This AI-generated haunted house is way creepier than the real thing
If you’ve ever been to a haunted house, you know that the atmosphere matters as much as the thrills themselves. A skeleton popping out of a closet is much more terrifying if you’ve just walked down a long, creaky corridor, with portraits on the wall quietly watching your every move.
Which makes these images of an AI-generated haunted house by Janelle Shane, founder of the popular website AI Weirdness, so disconcerting. They’re certainly scary, but not for the reasons you might expect.

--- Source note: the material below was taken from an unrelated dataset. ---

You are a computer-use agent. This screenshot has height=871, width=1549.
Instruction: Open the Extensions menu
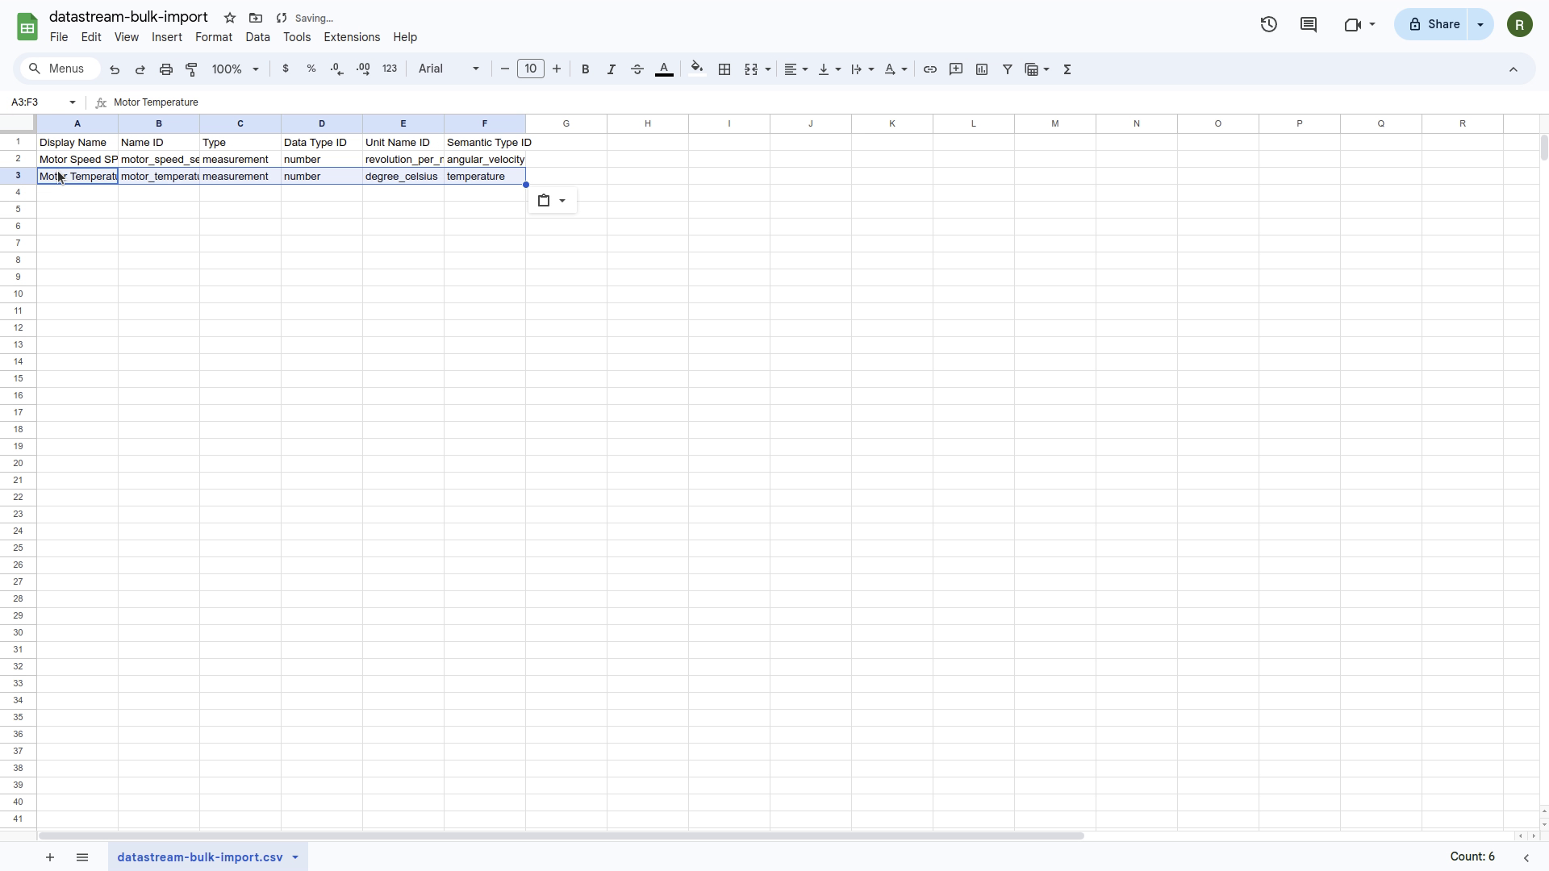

Shane trained an AI model to transform a stately 1894 Victorian mansion in Bedford, Ohio, into a haunted house. The AI is called CLIP, and it looks at pictures on the Internet, plus text that people use to describe the images. “From this, it learned to rate how well an image matches a phrase,” Shane says. “Then, I used its feedback to help modify a picture of a house so that it would better match a phrase like ‘a haunted Victorian house.’” It was the latest in a long line of machine learning experiments Shane has undertaken to demonstrate how strange—and often downright wrong—AI can be.
You can see the results here. The sky blurs and darkens, walls turn to stone, and splotches of red (blood? fire?) hover on the ground floor. Instruct the model to incorporate “dramatic atmospheric night photography,” and the house looks even more demented, warping every which way, as if some evil spirit is squeezing the life out of it.
But examine the image more closely, and the illusion starts to falter. Why is there a small modern house inserted in the middle of the Victorian? Why are the turrets now cute little chimneys?
The AI’s nonsensical decisions became even more apparent when Shane tried to de-haunt the house. “The interface I’m using lets me assign negative weights to things, so I can actually subtract ‘haunted’ from the house I’m trying to make,” she writes in a blog post about the experiment.
That produces what is by far the creepiest image: a flower-laden baseball diamond-turned-office park that’s like the American Dream gone full Ken Kesey. It might not invoke the spookiness of a haunted Victorian, but it’s a bone-chilling portrait in its own right, illustrating how flawed artificial intelligence can be. “All the AI’s changes tend to make the house make less sense,” Shane says. “That’s because it’s easier for it to look at tiny details like mist than the big picture like how a house fits together. In a lot of what AI does, it’s working on the level of surface details rather than deeper meaning.”
Broaden that to arenas where AI informs major decisions, like policing, consumer lending, and hiring, and you have a frightening scene indeed.